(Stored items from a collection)
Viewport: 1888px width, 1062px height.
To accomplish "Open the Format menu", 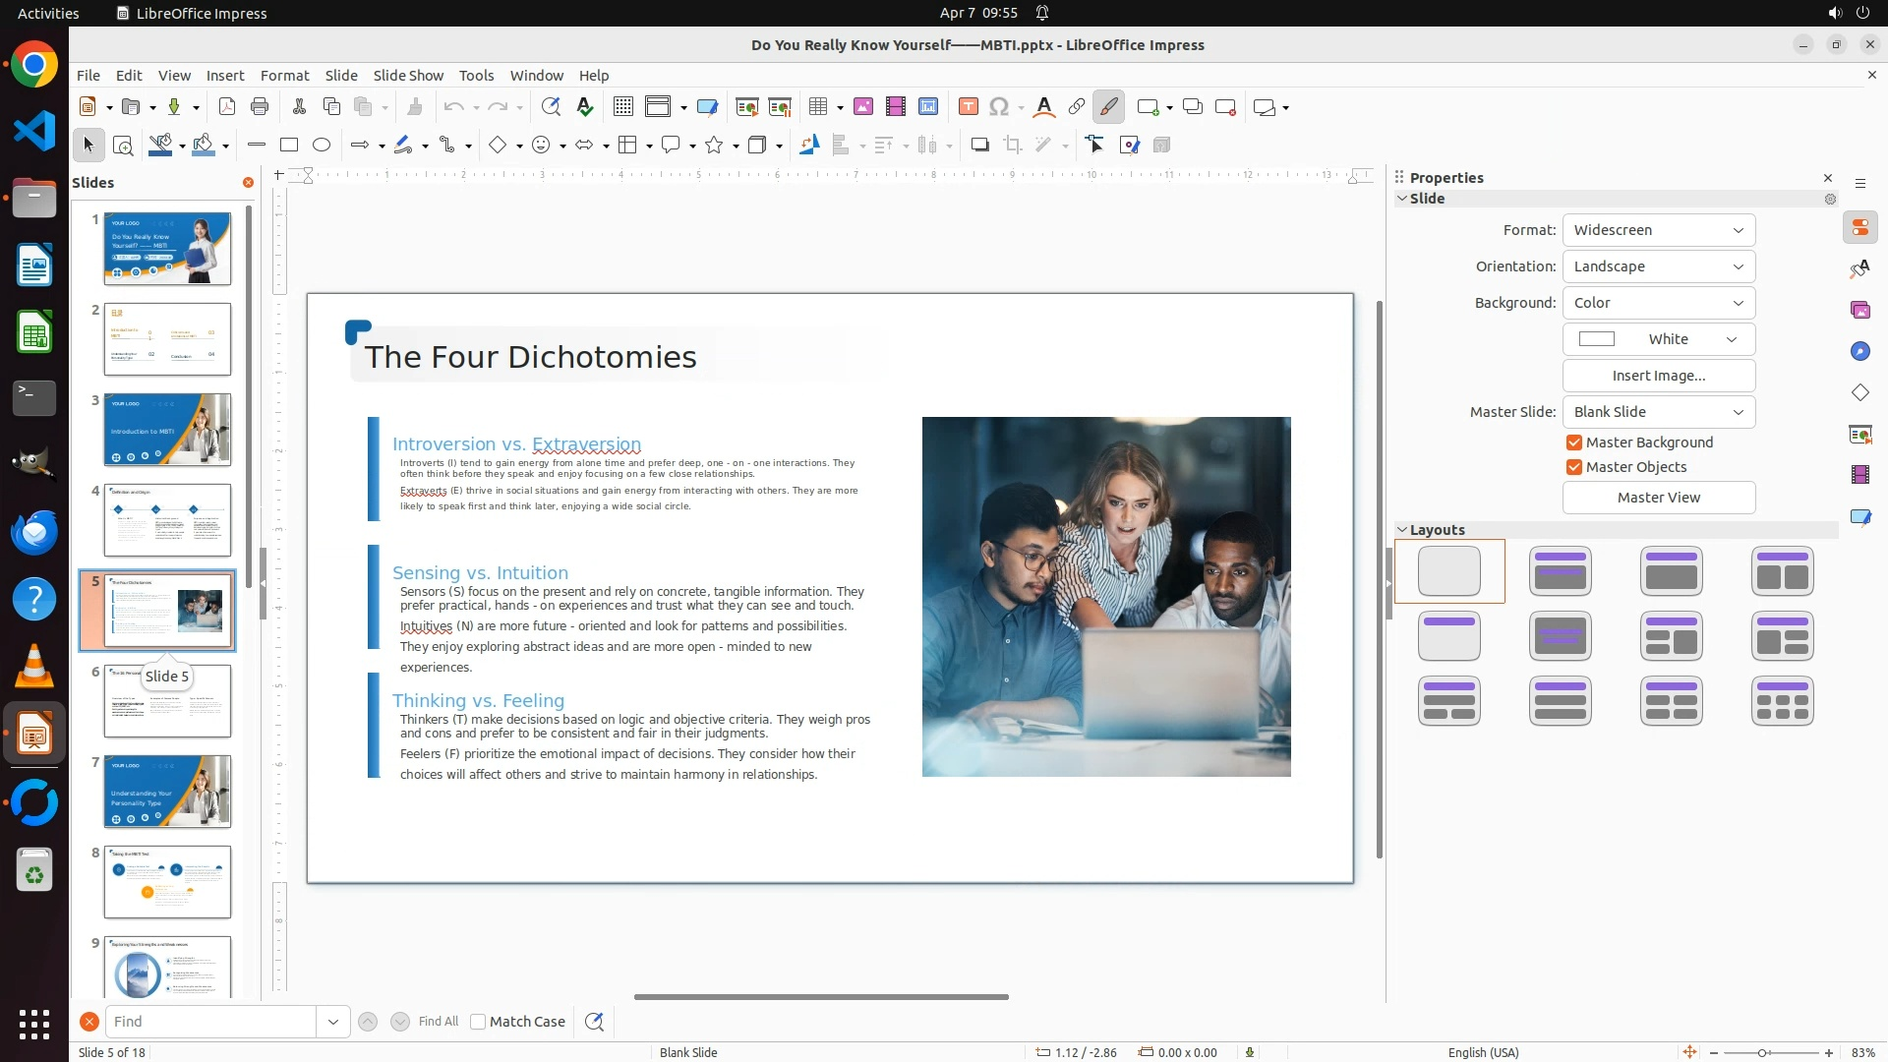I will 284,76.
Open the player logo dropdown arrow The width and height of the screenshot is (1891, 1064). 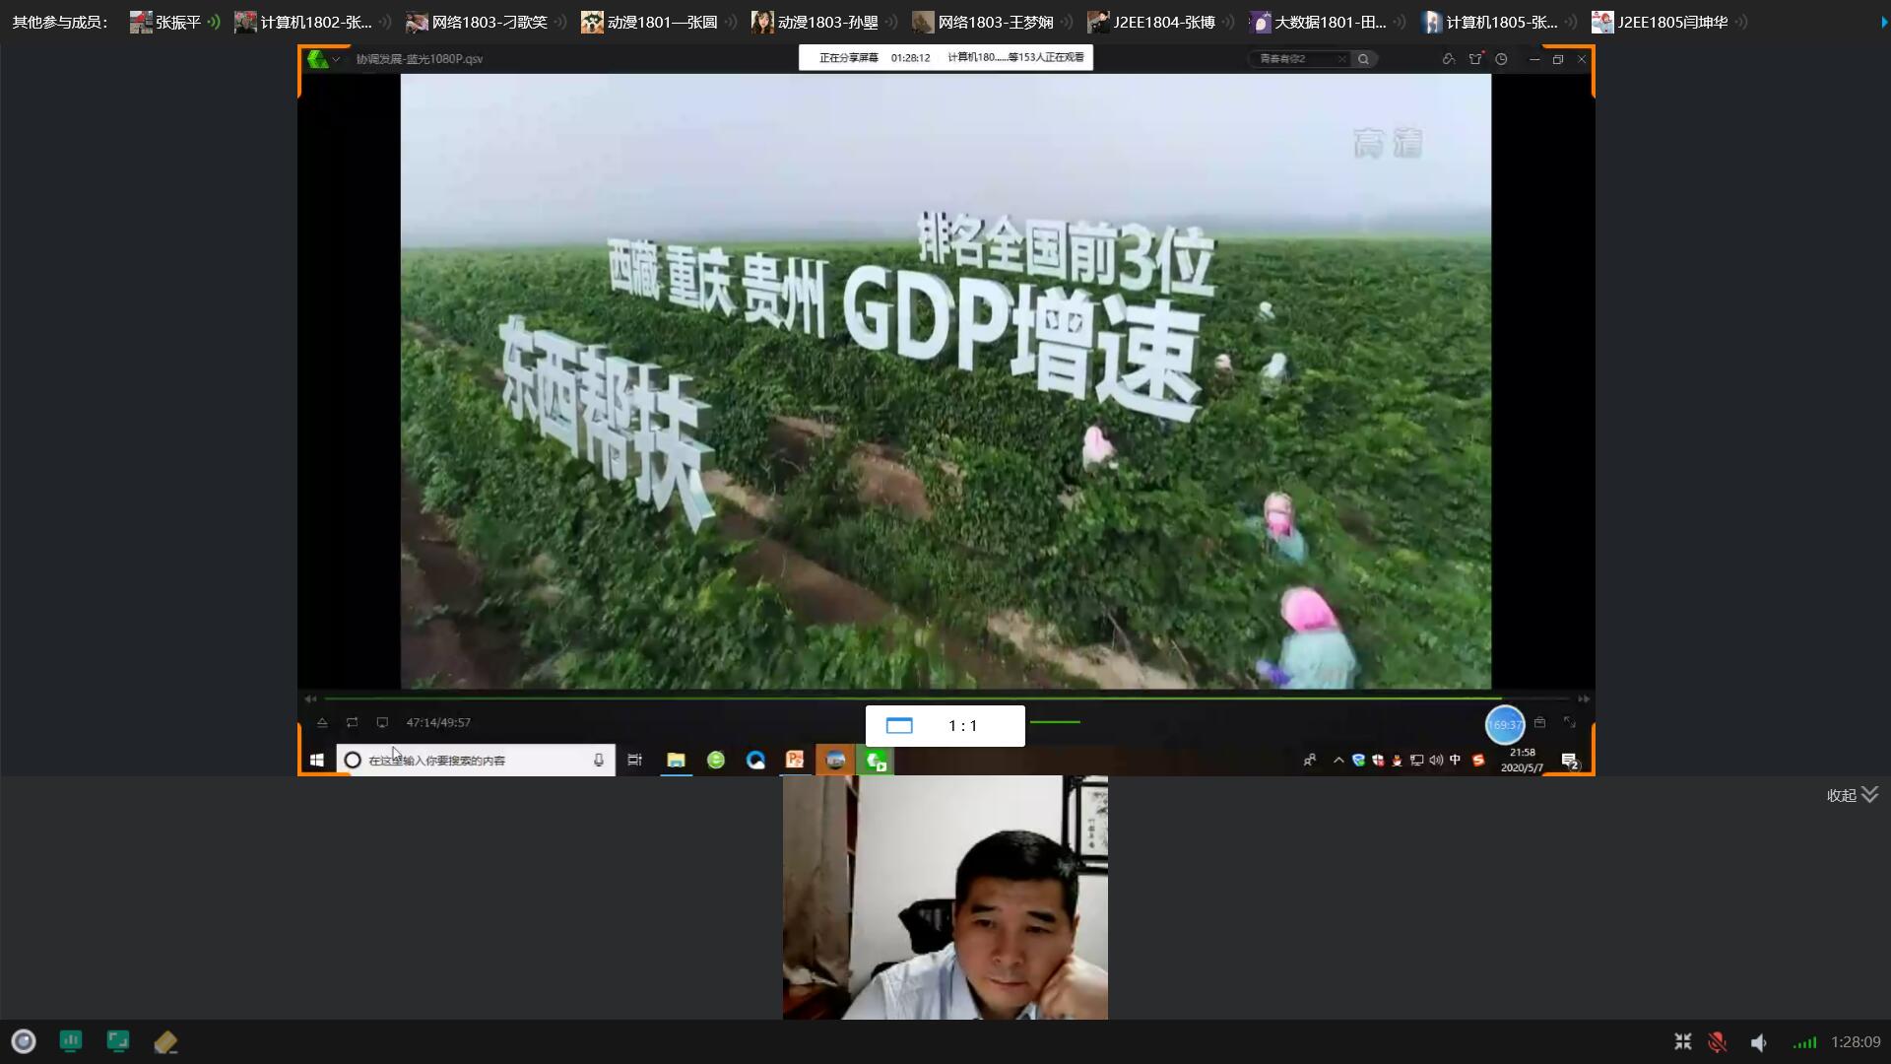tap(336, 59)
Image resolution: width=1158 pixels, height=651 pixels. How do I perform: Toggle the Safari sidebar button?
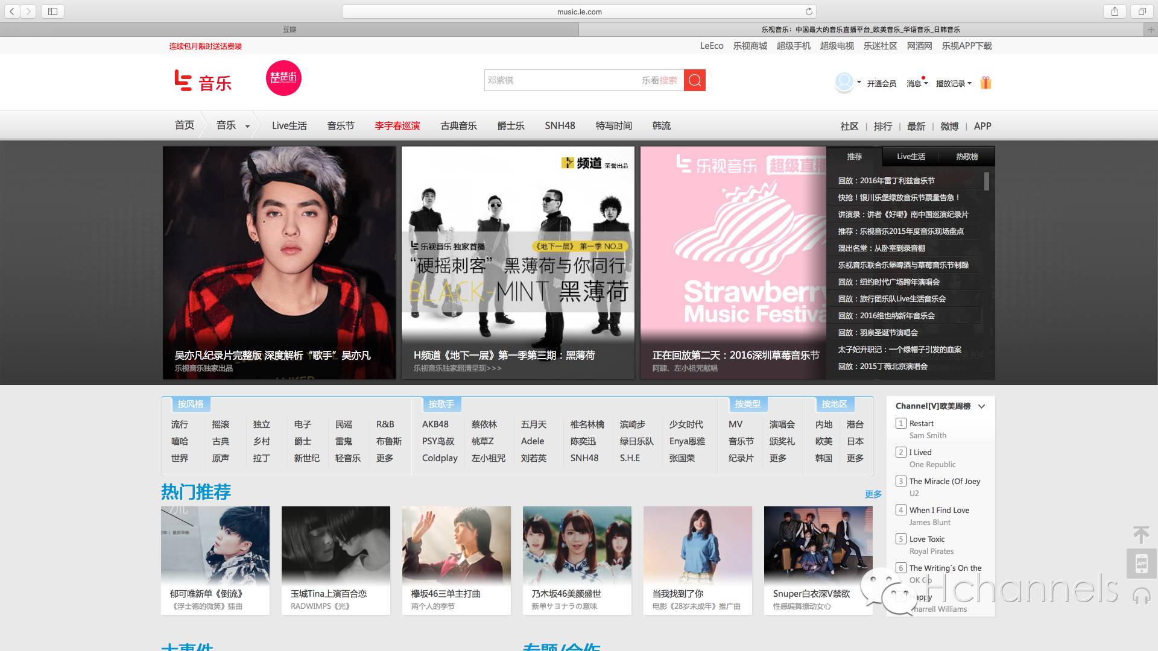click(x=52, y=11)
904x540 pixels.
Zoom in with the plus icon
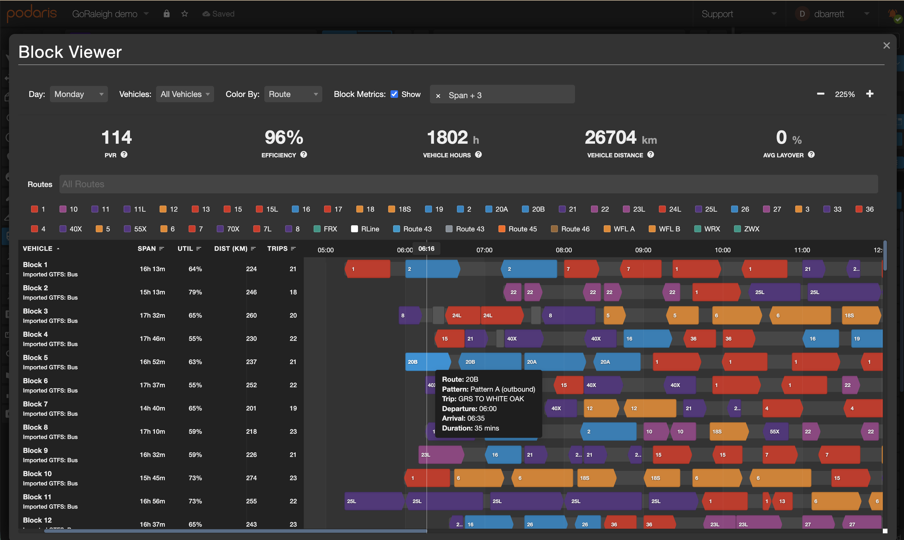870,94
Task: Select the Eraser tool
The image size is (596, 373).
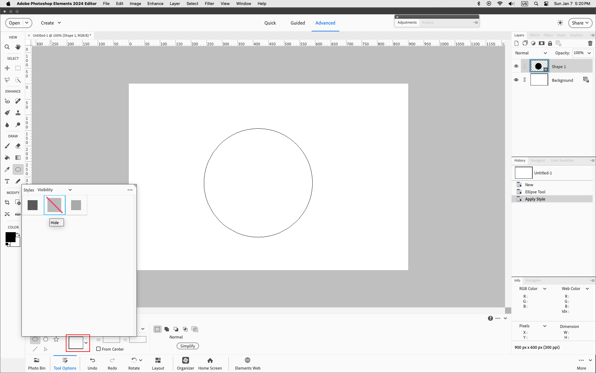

■ WHAT TO DO:
Nothing but the lines from the one containing "Image resolution: width=1158" through the last line of the records above should appear, each repeated exactly, with no pictures.

■ ANSWER TO THIS PROBLEM:
Image resolution: width=1158 pixels, height=651 pixels. How do I perform: Toggle the Safari sidebar button?
click(x=52, y=11)
904x540 pixels.
Zoom in with the plus icon
870,94
Task: Select the Eraser tool
The image size is (596, 373).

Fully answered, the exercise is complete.